Abstract

Class Incremental Learning (CIL) is a paradigm that excels in efficiently training models on an expanding set of classes, while preserving performance in classes learned earlier. In the context of smart city development, CIL plays a crucial role in addressing the need for Networking Systems of Artificial Intelligence (NSAI) to continuously adapt to ever-evolving data. In recent years, the incremental network structure widely adopted in CIL suffers from poor knowledge distillation and rapid model parameter growth. In this paper, we introduce a novel strategy named dynamic regeneration with task-adaptive distillation (DRTAD), which dynamically adapts to new tasks, and sustains good performance even as the class set continues to grow. DRTAD adopts a two-stage training strategy: dynamic regeneration and dynamic retention. During dynamic regeneration, DRTAD enhances feature representation by creating a new feature extraction module that extracts features from new classes, while also utilizing features from previously learned classes.
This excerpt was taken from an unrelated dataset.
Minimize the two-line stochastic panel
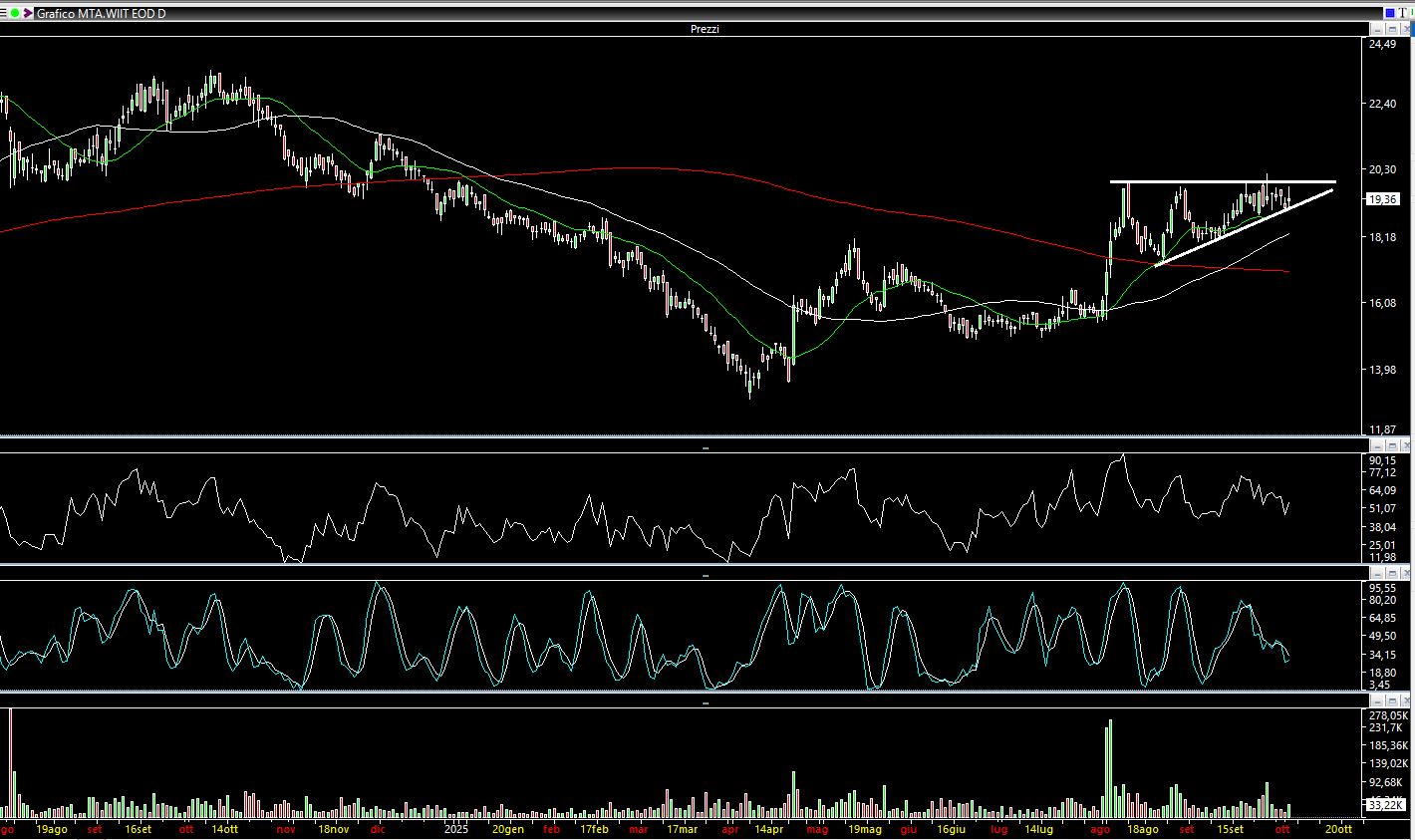Image resolution: width=1415 pixels, height=840 pixels. [x=1376, y=575]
Additionally, DRTAD introduces task-adaptive distillation to improve the poor knowledge distillation, further mitigating catastrophic forgetting. During the dynamic retention phase, DRTAD achieves a higher pruning rate through RM operation. Comprehensive experiments on CIFAR-100 and ImageNet-100 datasets demonstrate DRTAD’s superior performance compared to existing CIL methods. Notably, in the CIFAR100-B50 5 steps incremental setting, DRTAD increases the last-phase accuracy from 65.51% to 70.54% (+5.03%), while maintaining fewer parameters (−11.1%). Similarly, in the ImageNet100-B50 10 steps setting, the last-phase accuracy rises from 70.04% to 72.50% (+2.46%). These results indicate DRTAD’s efficacy in mitigating catastrophic forgetting in incremental structure.